I'm also continuing my curation of FutureFest, and amid much bustling had a Skype call with the extraordinary Alexander Bard. Based in Sweden, Bard is what you might get if you mixed Slavoj Zizek, Richard Branson and Simon Cowell together - he is a philosophically-rigorous disruptive entrepreneur and public intellectual, who appears regularly as a judge on Sweden's version of the X-Factor (and used to be a pop star with Army of Lovers).
In a conversation that went to the stars and back, one theme that was consistent with the rest of the week was Alexander's belief in what he called "digital tribes". Our swirling network world is dissolving or denting all the accepted modern structures of identity - nationality, ethnicity, gender - and, says Bard, we will have to start anticipating new kind of collective being. I want him to speak on a panel about digitality and religion at FFest - Bard started a religion for the internet age called Syntheism a few years ago (doing pretty well, tens of thousands of followers across Europe).
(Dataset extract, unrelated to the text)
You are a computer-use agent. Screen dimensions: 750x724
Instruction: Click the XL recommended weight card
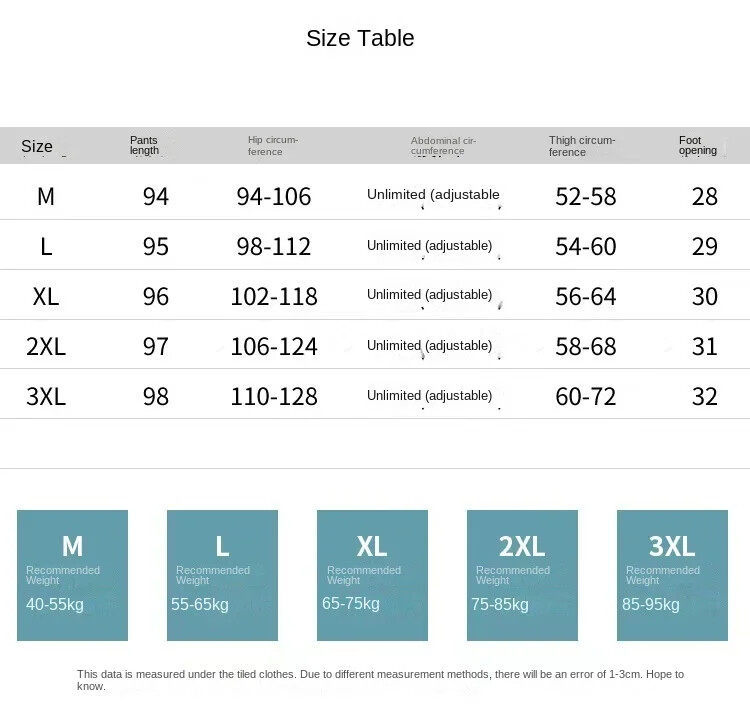point(372,575)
The root of religion is, of course, the latin religare - to tie, to bind. Yet the overall message from last week is that we will have to become better, more skilled, at binding, unbinding and rebinding ourselves, according to circumstances. In order to keep the peace in a society which could easily polarize itself into competing bubbles.
And this is an urgent question. Take Sunday's huge story about how Facebook's apps were used as a stream of data and behaviour, secretly informing marketing companies deployed by those driving for a Trump and a Leave win. Their technique was to use algorithms and psychological tests to compose their own little "digital tribes" - tailoring precise political messages to niches, even individuals.
Is there way that this digital tribal system can be open rather than closed? Socially useful rather than corporately exploitative? The one good thing about the infomation age is that everything, everything, eventually gets surfaced. We then have to figure out how to deal with the next level of social complexity these revelations demand. The ambition and vision to design something better is key.
As a futurist friend of mine tweeted on Sunday: "If Facebook was released today, and their offer was 'talk to and share stuff with your friends while we profile you in detail, sell that info to all comers, and pocket the vast amount of the value generated' you’d delete it in seconds. Communities can be built on other platforms."
Thought for the coming seven days: What would those "other platforms" be? Who's making them? Are you?